* Excerpt to read *
- - -
Traditionally held in July, the national high school graduation exam is an annual assessment that 12th-grade students in Vietnam’s K-12 system are required to sit after they finish their studies.

Results of the test are needed for graduation and to help universities and colleges enroll undergraduates.

On account of the coronavirus, this year’s iteration of the exam is implemented in two phases. 

While the first, carried out on July 7-8, involved the majority of candidates, the second phase is intended for students who were unable to finish their tests because of the pandemic.

In a recent guiding document, the Hanoi Department of Education and Training decided to pass all candidates who signed up for this year’s exam and did not get disciplined by the exam panel in the first phase, but were not able to complete or enter the first phase because of unforeseeable circumstances.

The department requires all high schools and educational centers to inform the eligible candidates about their granted privilege.

Those who wish to qualify for the privilege would need to apply to their respective education facilities through emails, so that the school officials can compile a list of candidates to submit to the municipal education authority. 

In their statement, the Hanoi Department of Education and Training also ordered education facilities to notify their students of the upcoming aptitude tests for the Hanoi and Ho Chi Minh City campuses of the Vietnam National University, which will supersede the national high school exam results to decide entrances to these higher institutions. 

Other higher education facilities are encouraged to devise their own tests, instead of using the national exam results, to evaluate their applicants.

The capital city has reported 1,082 COVID-19 infections since April 27, when the fourth wave started wreaking havoc in Vietnam.

On Saturday, Hanoi authorities began the implementation of the prime minister’s Directive No. 16, which requires all residents to stay home unless for essential duties, plus banning all public transport, taxi, ride-hailing, and food delivery services.

Vietnam on Thursday morning reported 2,821 new cases of COVID-19, increasing the country’s tally to 123,640 with 27,457 recoveries, according to the Ministry of Health.
- - -
[Dataset entries]
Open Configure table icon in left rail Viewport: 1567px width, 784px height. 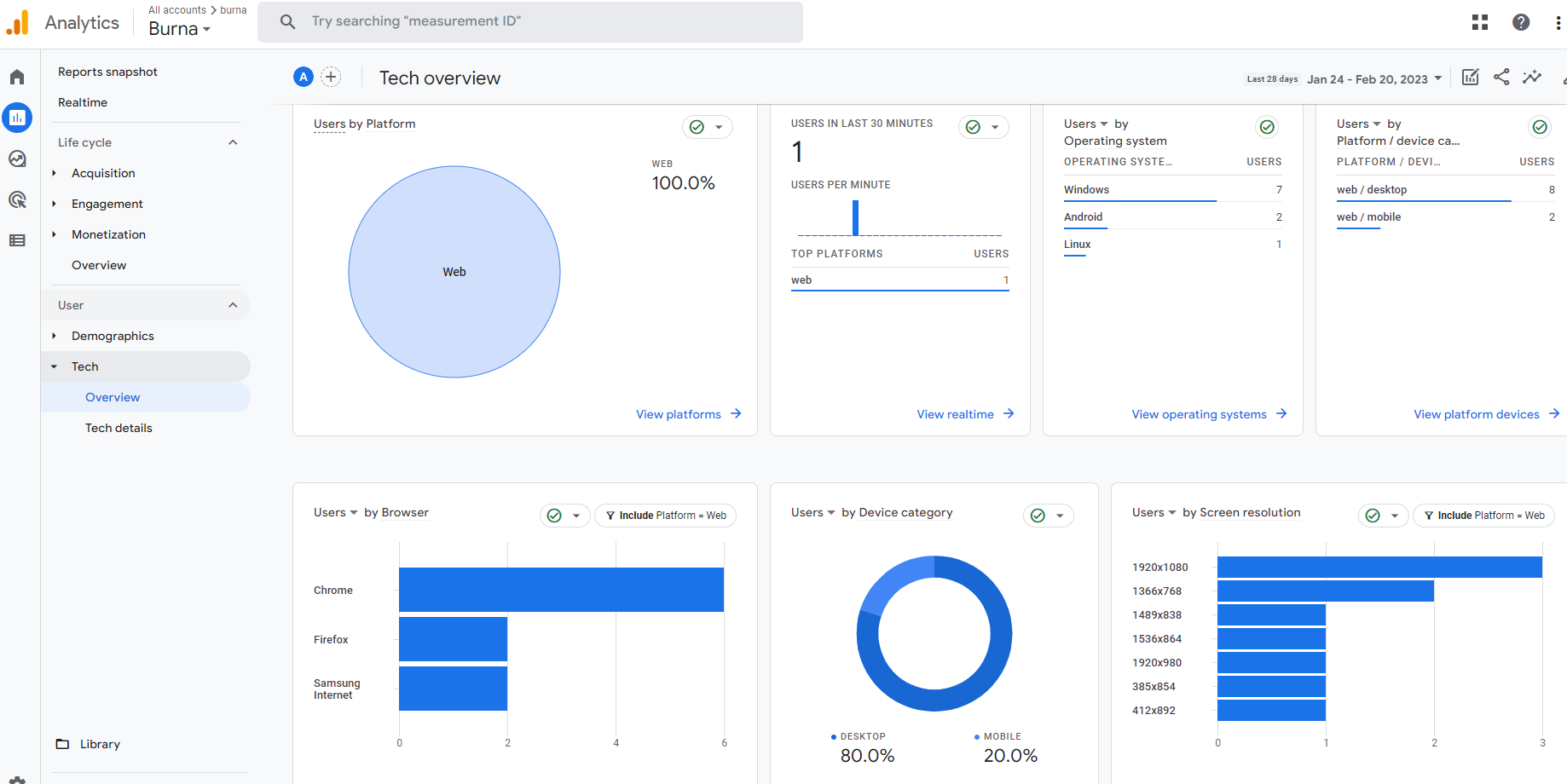pyautogui.click(x=17, y=240)
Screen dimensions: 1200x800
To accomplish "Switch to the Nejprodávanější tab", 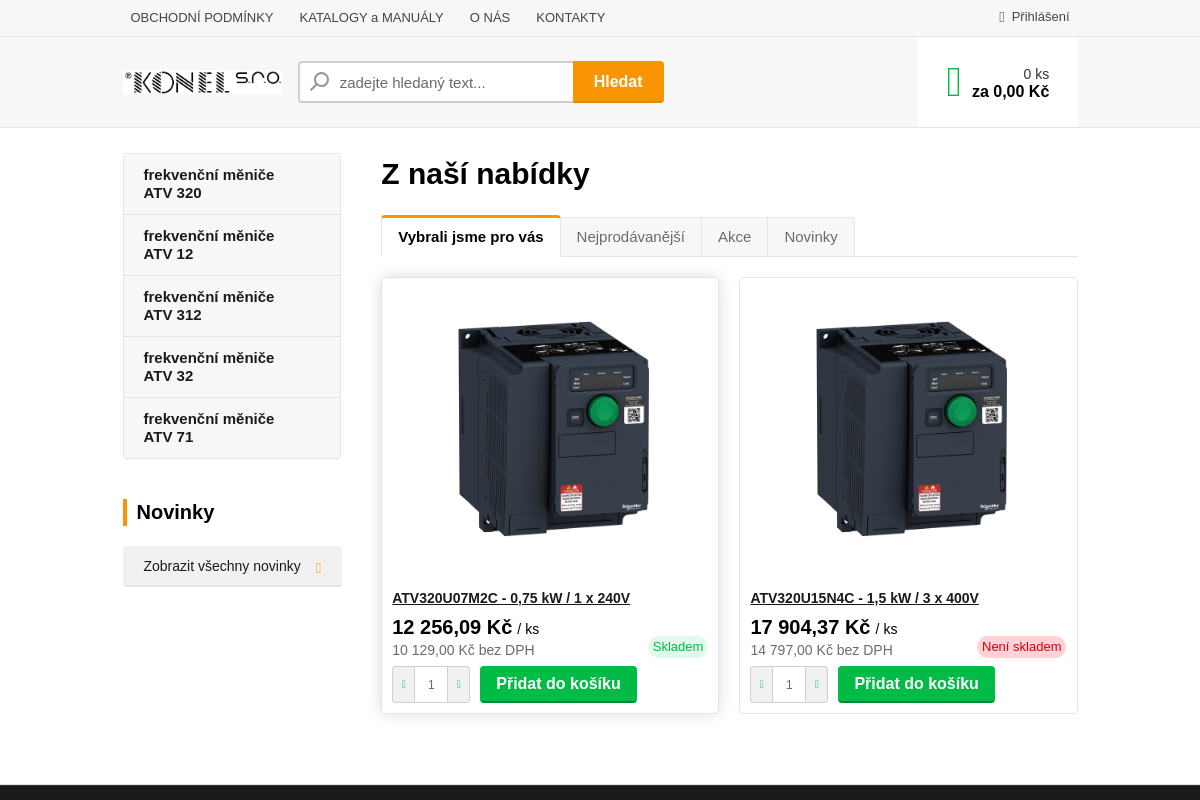I will 631,236.

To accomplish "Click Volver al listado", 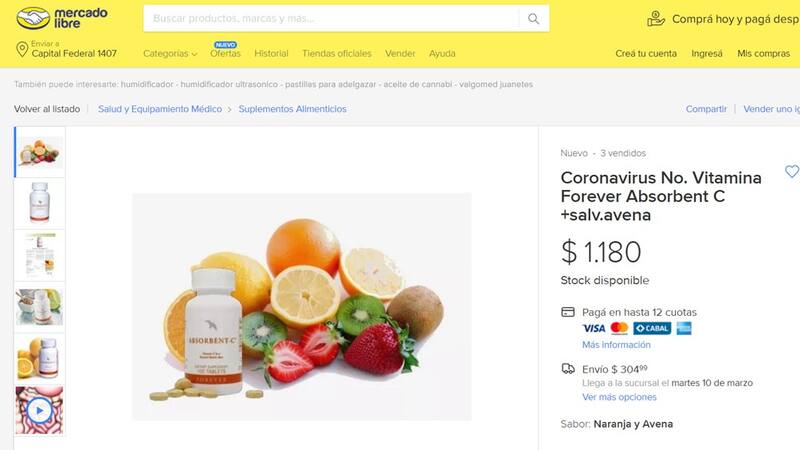I will point(47,109).
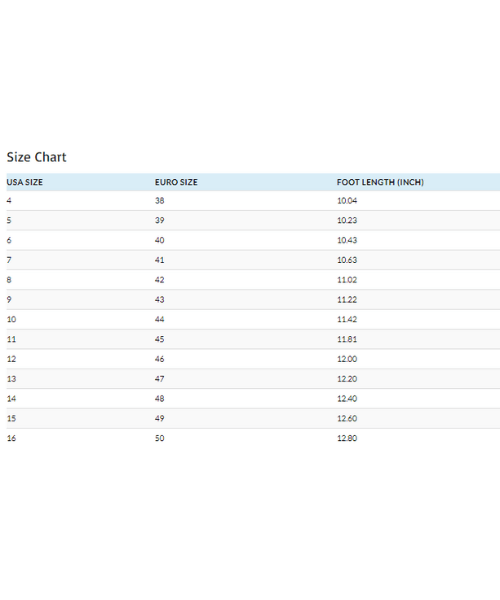Select USA size 7 row

[x=253, y=260]
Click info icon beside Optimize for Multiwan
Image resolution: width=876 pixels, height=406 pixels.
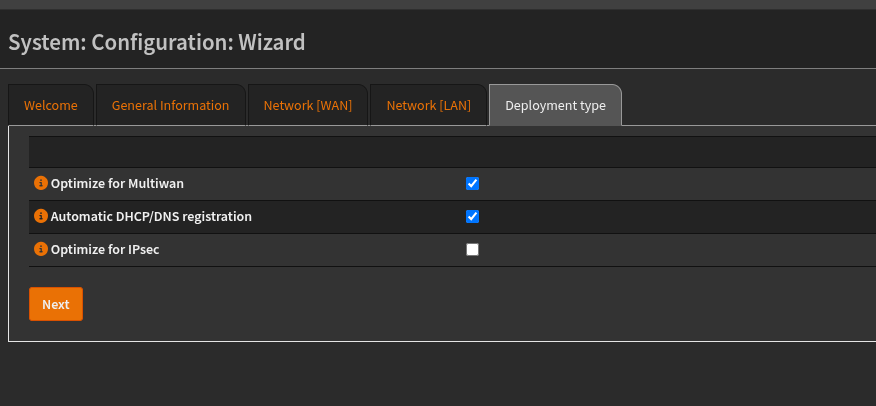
- - -
* Action item *
Using the graduation exam text, please explain why candidates who want the privilege must apply to their education facilities by email. Answer in one to three sentences. These entries have no connection to the text above them.

* Solution to the problem *
Candidates who want to be passed without completing the first phase must email their applications to their schools or educational centers. School officials can then compile a list of these candidates and submit it to the municipal education authority.